The City is delighted at Scotland's No vote, but it is already looking ahead
Scotland has voted to remain part of the UK, and on both sides of the border everything will now change
Alex Salmond resigned as First Minister and SNP leader only hours after their decisive defeat in the independence referendum Photo: Getty Images
By Allister Heath
7:59PM BST 19 Sep 2014
27 Comments
There was huge relief but little jubilation in the City of London on Friday. There was certainly delight in boardrooms that the United Kingdom has been saved, and that it was Alex Salmond, and not David Cameron, who was forced to resign — but two factors, one prosaic and the other more complex, help to explain why the financial markets didn’t go wild.

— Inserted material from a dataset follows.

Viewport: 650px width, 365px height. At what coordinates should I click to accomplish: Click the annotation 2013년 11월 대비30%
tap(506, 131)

Sterling and the stock market rose, of course — but not by much in the end. The FTSE 100 didn’t set any records, as some had hoped, and the pound soon began to reverse its gains.

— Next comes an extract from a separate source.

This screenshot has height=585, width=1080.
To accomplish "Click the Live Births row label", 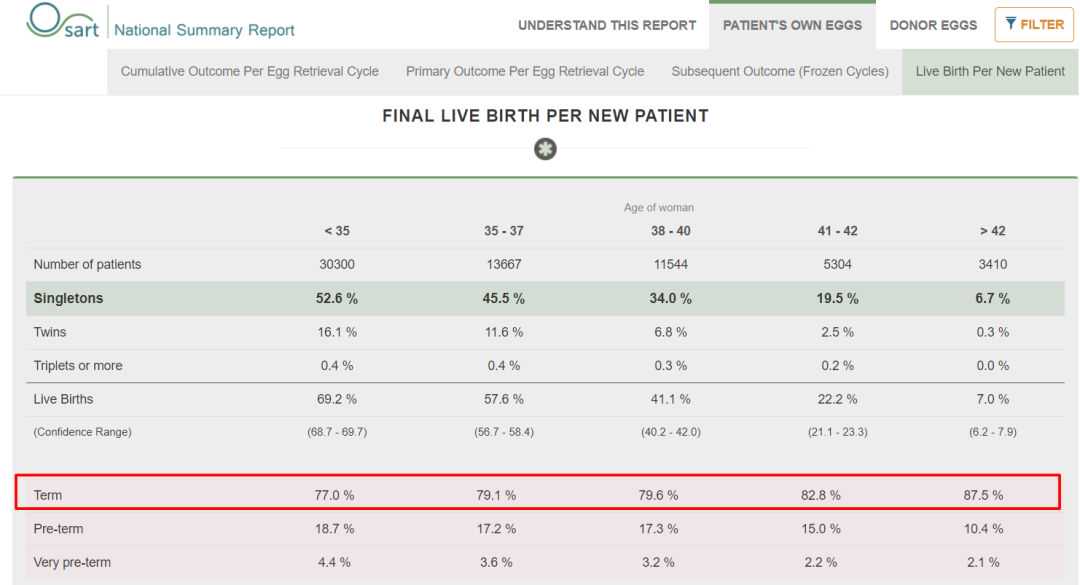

Why? The first drag was expectations. The financial and betting markets had been pricing in a No vote with a very large probability; once again, it was confirmed that the weight of money is far more powerful a barometer of public opinion than the analysis of specialist pundits.
The wisdom of the crowd — at least the cash-rich, let’s put our money where our mouth is variety — does work. The pound recovered the ground it had recently lost — but within hours, traders were once again focused on all of the usual big global macro issues.
The second was that while the Government has been saved, at least for now, investors and markets have immediately started to look forward again. Mr Cameron now rightly wants the English and others to be given the same powers as Scotland — English votes for English laws under some sort of, as yet unclear, devolved solution.
For many in the City, this sounds like an excellent idea — Left-wing Scottish MPs will no longer be able to decide on English matters, in the same way that English MPs can no longer decide on Scottish matters.
Even a likely Labour takeover at the UK level in May next year could still mean Tories in charge in England, preventing some of Ed Miliband’s worst anti-business excesses. The devil will be in the detail, however, and markets and business hate uncertainty above all else.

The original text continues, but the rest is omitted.